That Word Does Not Exist In Any Language

Attention conservation notice: 1500 words on a dispute at the intersection of paleography and computational linguistics, two areas in which I have no qualifications; also a sermon on a text from Lichtenberg: "We must not seek to abstract from the busts of the great Greeks and Romans rules for the visible form of genius as long as we cannot contrast them with Greek blockheads."

Over the weekend, I read Mark Liberman's post at Language Log about the new Rao et al. paper in Science, claiming to show information-theoretically that the symbols recovered on artifacts from the Harappan civilization in the Indus Valley are in fact a form of writing, as had long been supposed but was denied a few years ago by Farmer, Sproat and Witzel.

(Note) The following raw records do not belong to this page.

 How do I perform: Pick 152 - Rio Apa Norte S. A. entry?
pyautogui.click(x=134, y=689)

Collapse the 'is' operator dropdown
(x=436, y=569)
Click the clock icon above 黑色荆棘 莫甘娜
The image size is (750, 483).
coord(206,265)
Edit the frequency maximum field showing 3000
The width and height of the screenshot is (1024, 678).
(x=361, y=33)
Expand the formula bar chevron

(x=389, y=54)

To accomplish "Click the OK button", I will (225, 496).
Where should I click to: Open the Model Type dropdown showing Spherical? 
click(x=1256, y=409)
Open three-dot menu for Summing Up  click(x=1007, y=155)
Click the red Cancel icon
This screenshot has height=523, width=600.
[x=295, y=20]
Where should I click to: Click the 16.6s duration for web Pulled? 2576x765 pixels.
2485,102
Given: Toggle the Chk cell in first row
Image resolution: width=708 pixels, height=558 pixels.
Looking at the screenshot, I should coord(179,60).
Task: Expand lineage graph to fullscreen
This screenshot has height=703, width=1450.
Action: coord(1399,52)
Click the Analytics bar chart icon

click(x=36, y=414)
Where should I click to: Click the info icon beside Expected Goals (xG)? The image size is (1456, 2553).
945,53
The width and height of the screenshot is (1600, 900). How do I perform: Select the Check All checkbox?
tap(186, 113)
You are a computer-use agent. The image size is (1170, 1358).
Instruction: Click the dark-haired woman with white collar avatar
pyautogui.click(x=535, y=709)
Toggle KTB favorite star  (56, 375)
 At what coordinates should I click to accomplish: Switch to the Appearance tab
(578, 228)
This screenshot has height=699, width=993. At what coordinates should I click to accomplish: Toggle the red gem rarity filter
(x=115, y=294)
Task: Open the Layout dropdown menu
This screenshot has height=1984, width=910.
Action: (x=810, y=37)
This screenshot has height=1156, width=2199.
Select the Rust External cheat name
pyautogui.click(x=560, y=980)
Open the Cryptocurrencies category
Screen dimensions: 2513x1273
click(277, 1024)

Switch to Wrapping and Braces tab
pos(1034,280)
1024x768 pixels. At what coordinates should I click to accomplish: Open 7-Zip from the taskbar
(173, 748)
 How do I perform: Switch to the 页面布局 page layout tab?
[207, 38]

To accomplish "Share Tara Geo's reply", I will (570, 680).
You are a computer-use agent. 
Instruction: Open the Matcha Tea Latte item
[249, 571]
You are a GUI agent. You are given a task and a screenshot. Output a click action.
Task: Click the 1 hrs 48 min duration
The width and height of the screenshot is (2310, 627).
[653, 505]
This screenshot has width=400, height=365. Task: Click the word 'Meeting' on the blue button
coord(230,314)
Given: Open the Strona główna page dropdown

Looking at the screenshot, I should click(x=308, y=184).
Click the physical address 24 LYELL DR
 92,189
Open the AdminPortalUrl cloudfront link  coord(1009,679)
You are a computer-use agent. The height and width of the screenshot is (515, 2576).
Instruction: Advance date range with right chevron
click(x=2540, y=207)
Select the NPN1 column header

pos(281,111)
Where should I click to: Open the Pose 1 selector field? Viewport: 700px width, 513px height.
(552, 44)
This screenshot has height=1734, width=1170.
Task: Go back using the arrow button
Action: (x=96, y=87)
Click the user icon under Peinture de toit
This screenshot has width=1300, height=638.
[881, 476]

What Rao et al. claimed to show is that the sequences of Indus symbols possess information-theoretic properties which are distinctive of written language, as opposed to other symbols sequences, say ones which are completely random (IID, their "type 1 nonlinguistic") or completely deterministic (their "type 2 nonlinguistic"). Specifically, they examined the conditional entropy of sequence pairs (i.e., the entropy of the next symbol given the previous one). The claim is that the Indus symbols have the same pattern for their conditional entropy as writing systems, which is clearly distinguishable from non-linguistic symbol sequences by these means.

As someone who is very, very into information theory (especially conditional entropy), I was intrigued, but also very puzzled by Mark's account, from which it seemed that Rao et al. had a huge gap where the core of their paper should be. Actually reading the paper convinced me that Mark's account was correct, and there was a huge logical fallacy. I'll reproduce Figure 1A from the paper and explain what I mean.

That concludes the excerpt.